The little we can do is try to educate people about the extinction crisis, and discuss how our own way of life is leading to this worldwide destruction. Then maybe we can make appropriate choices about how we want to live.

jbphburg
08-03-05, 01:21 PM
The fact that the chimps are disappearing is especialy disappointing from the perspective of trying to educate people; who's done more than Jane Goodall in terms of educating the public about such issues? If 40 years of her efforts have been for nil, do any other species have a chance?

Ludi
08-03-05, 01:38 PM
The fact that the chimps are disappearing is especialy disappointing from the perspective of trying to educate people; who's done more than Jane Goodall in terms of educating the public about such issues? If 40 years of her efforts have been for nil, do any other species have a chance?


It is discouraging. I think education needs to be much broader, less specific. Not to say people shouldn't embrace charismatic megafauna, they should. But we need to take a broader look at ecosystems and think of "the environment" not as something "out there" in Africa, or somewhere else, but right here, where we live. How are we treating it? How are we dealing with other lives right here in our local ecosystem? Are we living within the limits of our local ecosystems? Most people don't even think about these things. Even environmentalists tend to think of the environment as something out there in a forest somewhere, not something in the cornfield where their breakfast flakes were grown. If we start asking questions about these environments, these ecosystems, our knowledge and understanding of the world life systems and how we are affecting them can be much deeper, I believe. People in the First World have to lead the way in these matters. We have the benefit of education, access to information, and the ability to look beyond a day to day struggle for survival.
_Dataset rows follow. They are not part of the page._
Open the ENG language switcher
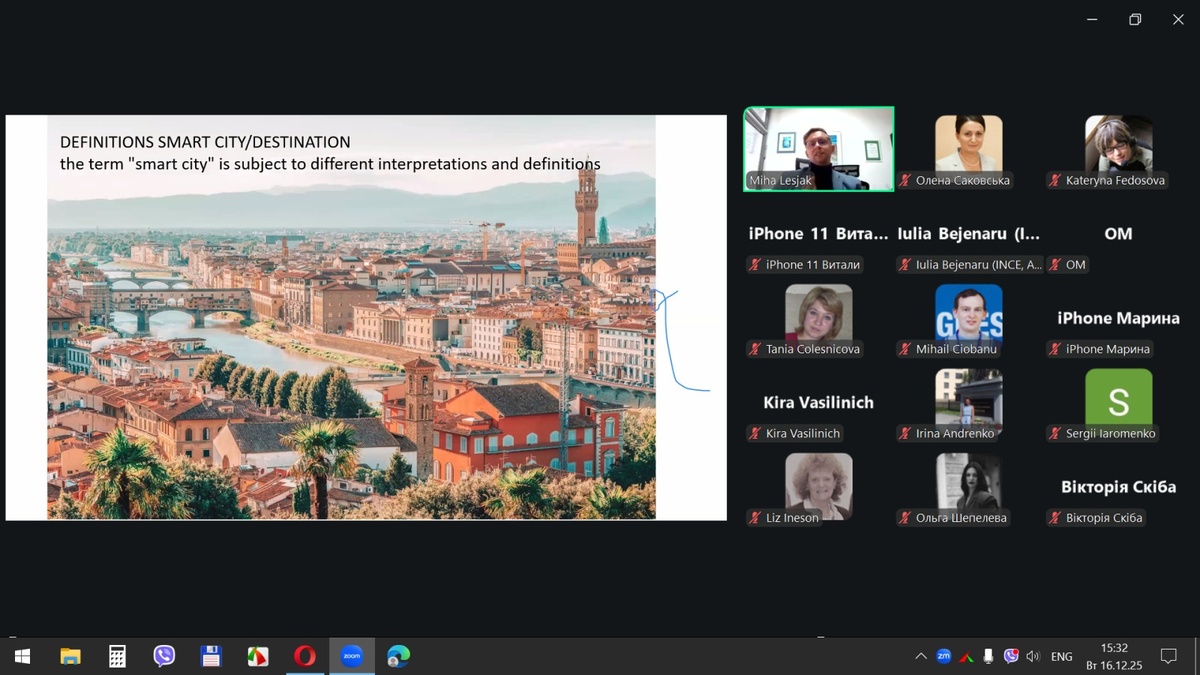The height and width of the screenshot is (675, 1200). 1062,656
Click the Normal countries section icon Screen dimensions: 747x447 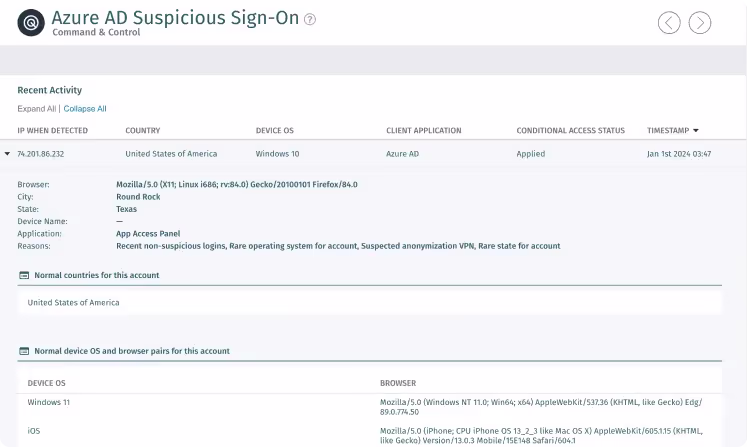[x=24, y=275]
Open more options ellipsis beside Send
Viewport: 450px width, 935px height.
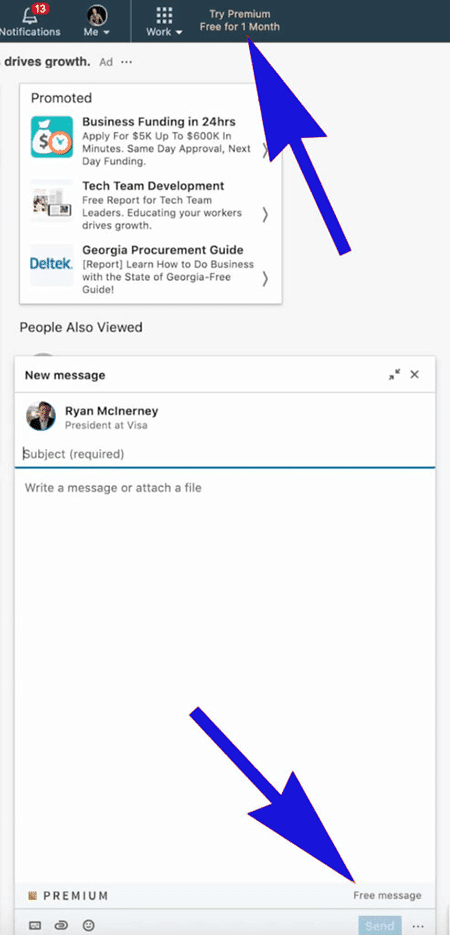point(417,926)
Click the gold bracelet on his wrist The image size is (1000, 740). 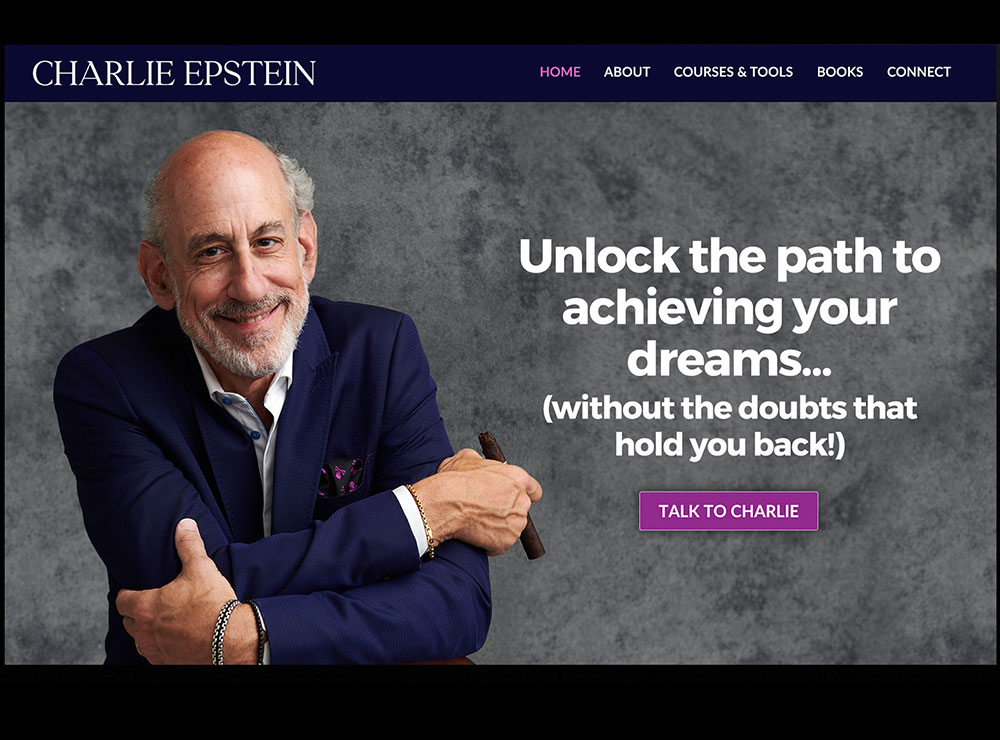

Can we be an example to other peoples? We in North America and Europe have mostly destroyed our charismatic megafauna and many other species, can we expect other peoples not to follow in our lead, when we supposedly live the best way on earth? Can we learn from our mistakes and help others learn from our mistakes?

jbphburg
08-03-05, 01:52 PM
I agree Ludi, but I fear we may be too late to change things, so much is gone orgoing, and how long would it take for a completely revised curriculum throughout the world's schools, one which focuses significant attention to these most pressing of issues, to have an effect? Very sad, I was aware of ecology thirty years ago, just the basic concept at least, as a kid, why does it seem like it's less out there now than before?

Ludi
08-03-05, 02:53 PM
Don't lose hope. It's not just in schools that education takes place, we can educate people all the time, when we talk to them and especially in the way we live. We have to become the change we want to see. If we live in a way that's destructive to the earth's life systems ourselves, we can't very well criticise others for doing the same things. Change is hard, and comes slowly, sometimes it doesn't seem to come at all. But we need to keep trying.

jbphburg
08-03-05, 03:13 PM
Yes, giving up doesn't help, but affecting change in others is a slow process, and I think really what's involved with the chimps in particular concerns stopping logging companies immediately, which isn't going to happen; the destruction of the rainforests within which they live(d) eliminates their homes, and opens their habitat up to hunters.
I wonder how many people among the general poulation will even care when they're all gone? I mentioned to a not-so-bright coworker that the orangs face imminent extinction, to which she responded 'Oh,they just say that to scare you.' Makes little or no sense, I know, just the complacency and ignorance common to far too many people.